The New (Related) Project
Out of my work on the one portal grew the plan for another portal, the purpose of which was to list the services the library provide. Our library has apparently never had such a page, which seemed odd to me, but true (I had never known of a page like that in all my time here).

Interestingly, this portal had much more user testing than consultation with others, because it was putting together a new portal and would not affect any existing parts of the website. We also rethought the design so that we minimize the amount of screen space we’d be using and in our testing, we found people had no problems with the navigation and those who tended to skim through pages found this design better/more useful than the older Help portal design, because they were forced to read the headings to move further on, and thus were more likely to read them than to skim.

Services Portal screenshot
Current Services Portal

Although some pages have yet to be migrated into WordPress/wiki, most of it is done even if it’s not all public. We prefer not to change things so close to the end of term (especially since some of them are really popular pages) and there’s a bug or two that need to be fixed with the WordPress pages. Soon though, I hope.

Two More Projects
So with Services launched, the plan for this term was basically the rest of the main site minus the home page (and Branches since that only really needs a migration). One is the Find Portal to replace the current navigation of Catalogues/Journals/E-Resources, and the other is About Portal to replace the current About Us section.

Ever Changing Timeline
It became fairly clear a few weeks ago that due to the need to prioritize other projects, my co-worker was not going to be available to do usability testing for the two new portals. After discussions with my supervisor, we decided that we’d have to push the timeline back for testing and we could really only go as far as preparing for it. Nevertheless, we’ll be pushing forward with About since that’s an area that is not used quite so much by our users and most of the decisions would come from other divisions. Find will go as far as a prototype site with preparation for usability testing.

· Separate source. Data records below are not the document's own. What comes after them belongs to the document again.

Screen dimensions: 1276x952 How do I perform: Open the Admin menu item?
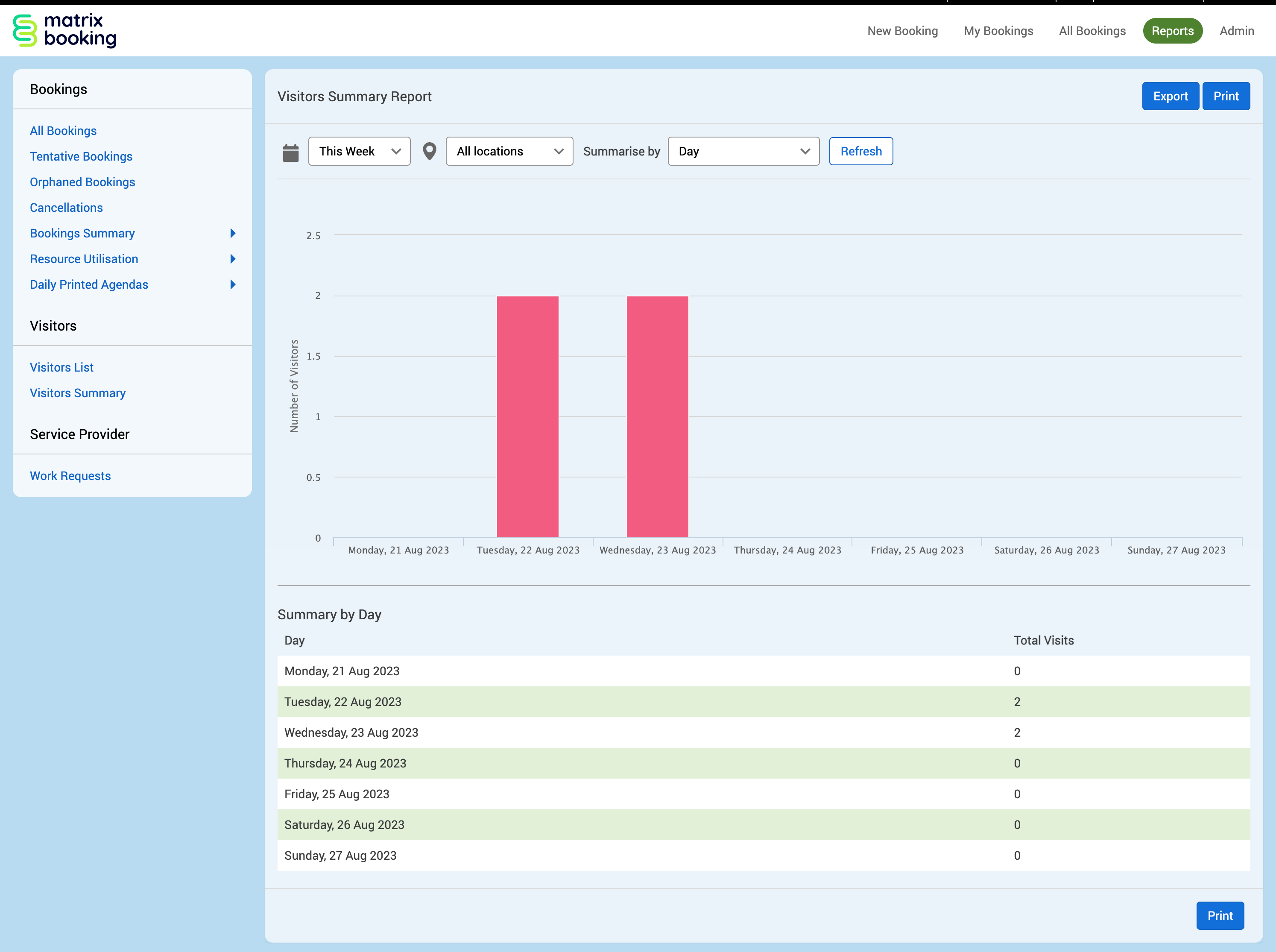pos(1236,31)
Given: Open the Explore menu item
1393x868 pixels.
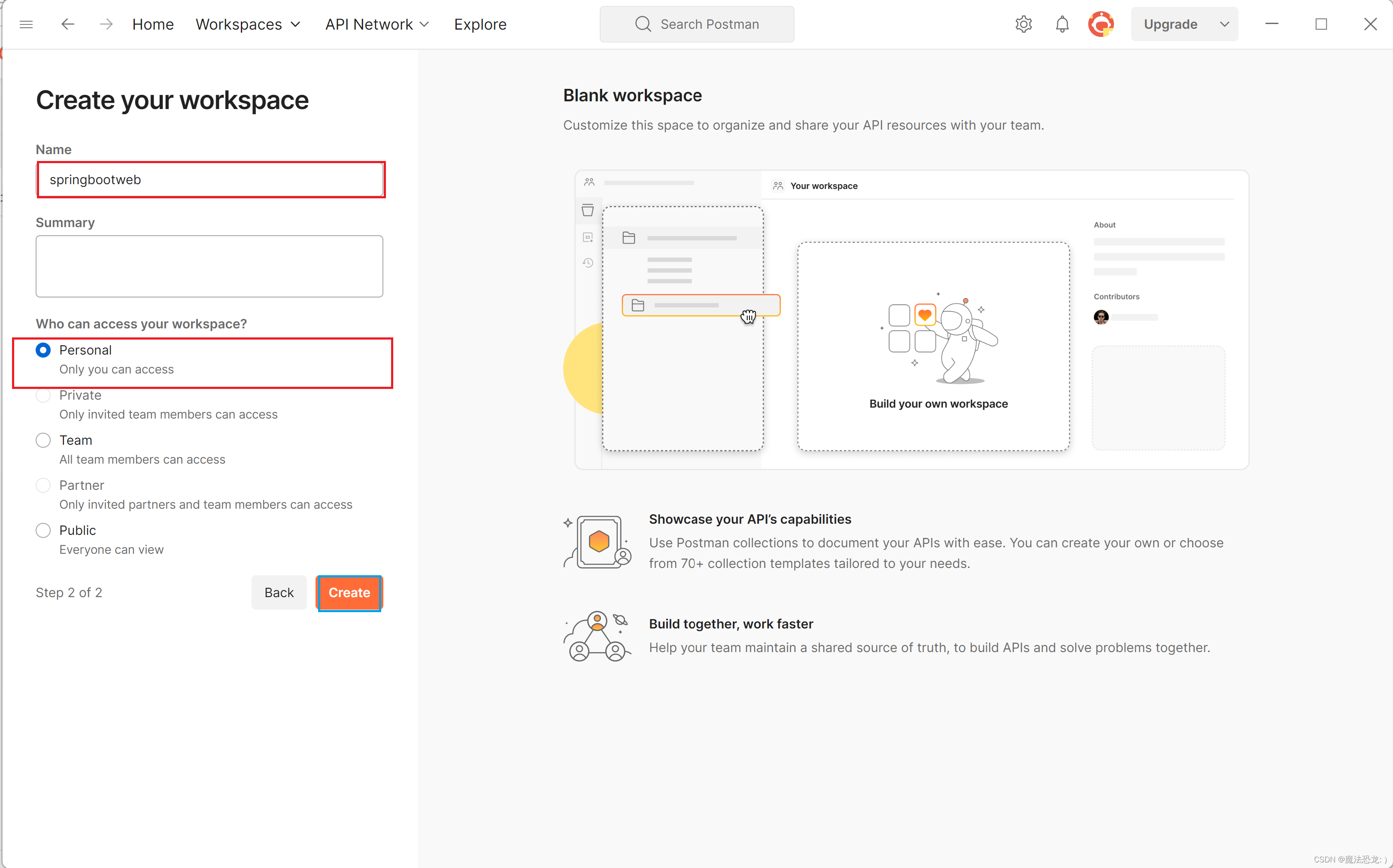Looking at the screenshot, I should pyautogui.click(x=480, y=24).
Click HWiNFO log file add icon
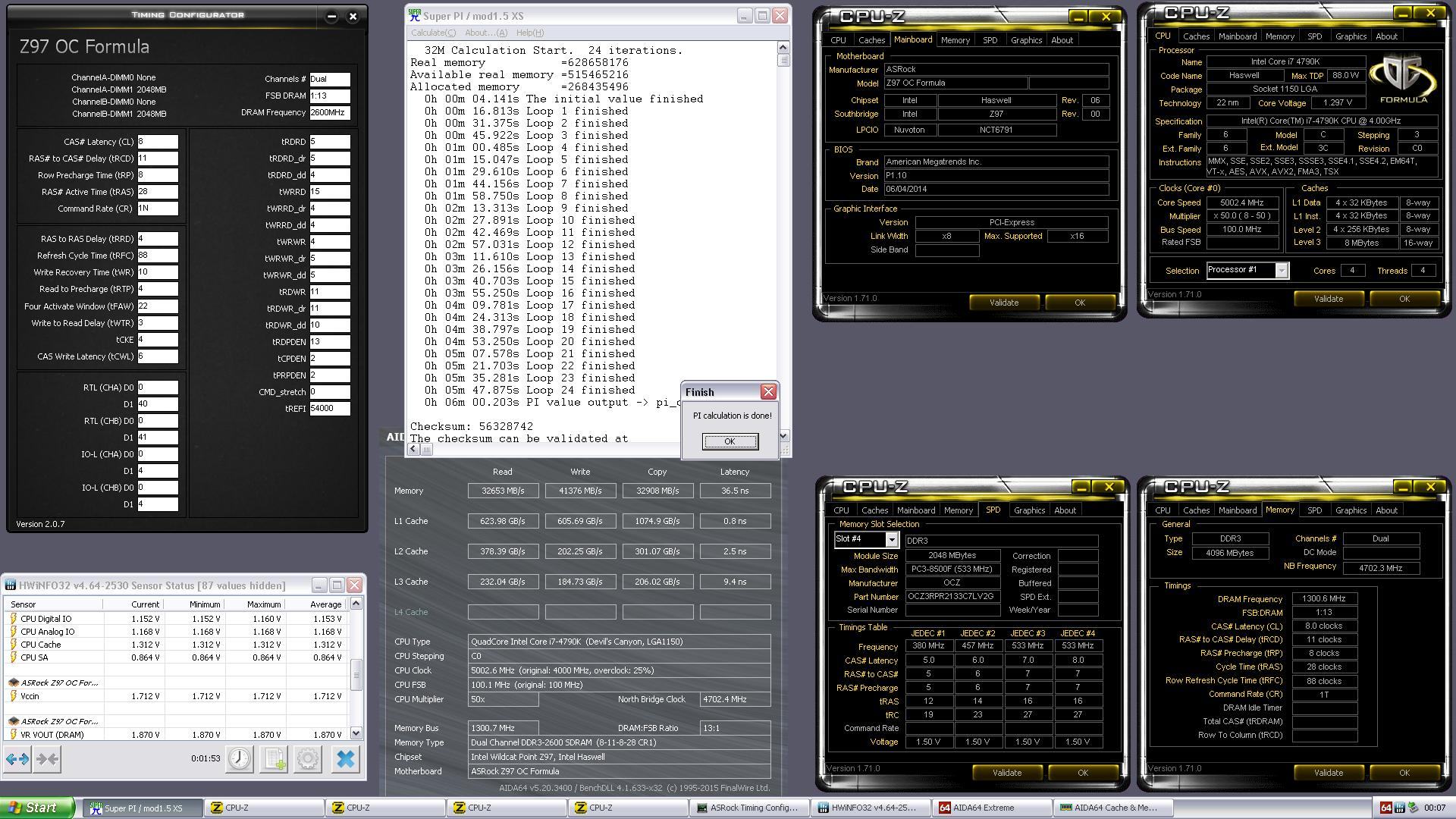This screenshot has width=1456, height=819. point(274,759)
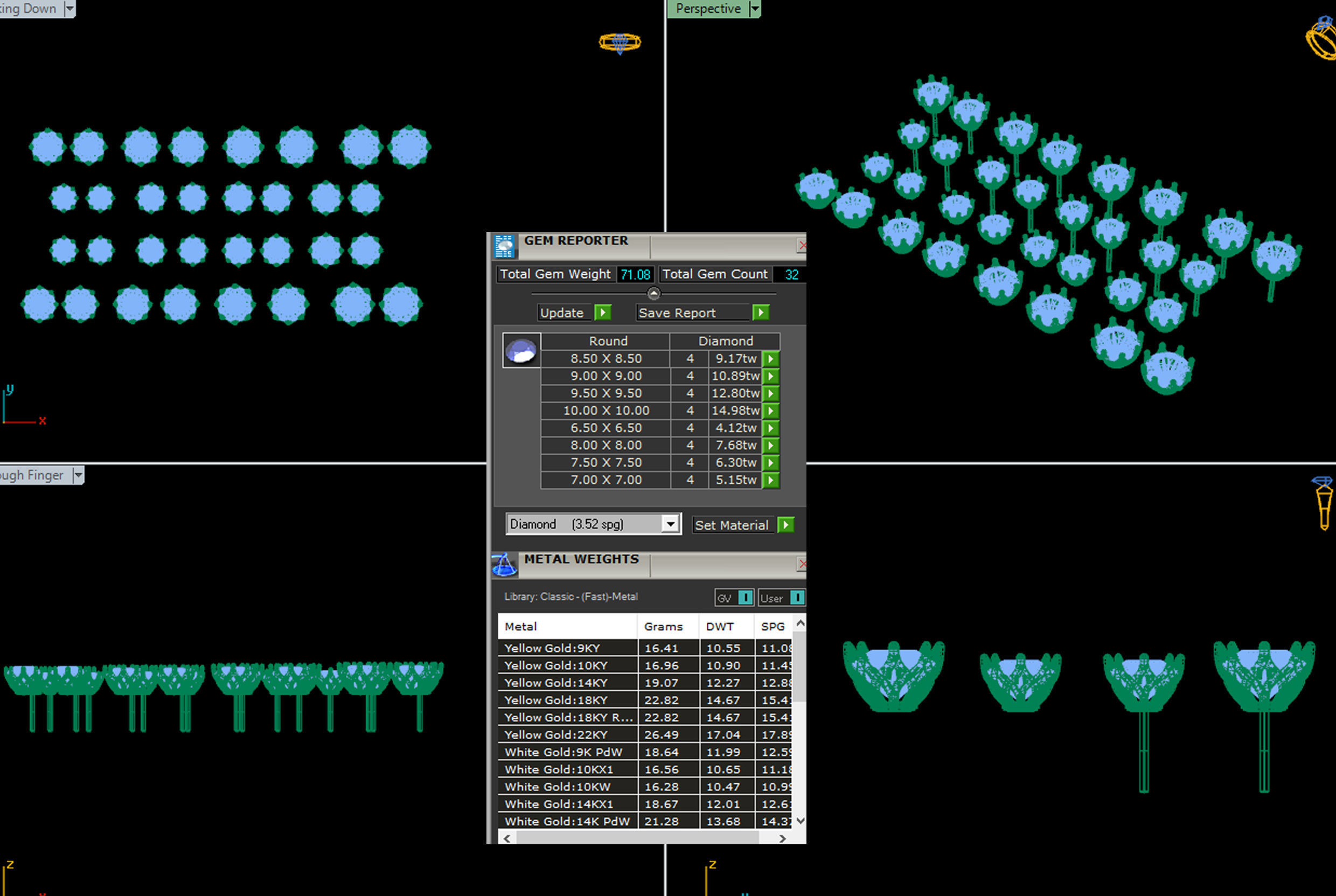The width and height of the screenshot is (1336, 896).
Task: Click green arrow for 8.50 X 8.50 row
Action: pos(770,359)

Find Portal prototype screenshot
Find Portal prototype

Unfortunately, I struggled with the organization of the Find Portal, so another look will be needed before and after usability testing.

Here’s hoping that the new timeline goes through.

Ever Continuing Projects
So, beyond launching the actual portal pages, a lot of work has continued with migrating everything to WordPress and encourage staff to help update existing pages or provide us with new content. As I mentioned, much of Help is still simply linking to old pages (some were so out of date, we had to take them down), but Services is moving along and I hope to get it all done by the end of next month. Nevertheless, as all websites, it’ll be continual project that will be taken up by the rest of the team (and perhaps a new co-op student in the summer).

Launch of Help

So with the launch of help today, it will mean a redesigned section of the website. The key things we were going for:

  • clean & easy to read
  • consistent look & feel
  • standardizing some of the content
  • organization that makes sense to users
  • providing a design that gives a primary, secondary, and tertiary focus

This was the original main page, which was just a bunch of links which were not very well organized after the years of simply adding things compared to the new main page.

We took out the “Ask Us” from the main navigation bar and put it in a site wide side button, which many new sites are doing with feedback buttons. We also took out a mouse over menu from the main navigation bar that was a user guide type of page depending on the patron’s role (“Services for You”).

We moved those onto the Help page as well and linked to new versions with more or less the same content, but with some of it standardized and with a common look and tab navigation.

I like it and thinks it looks way better than before. Plus I think it’ll help our users find stuff!

EDIT: We received a lot of positive feedback! Yay!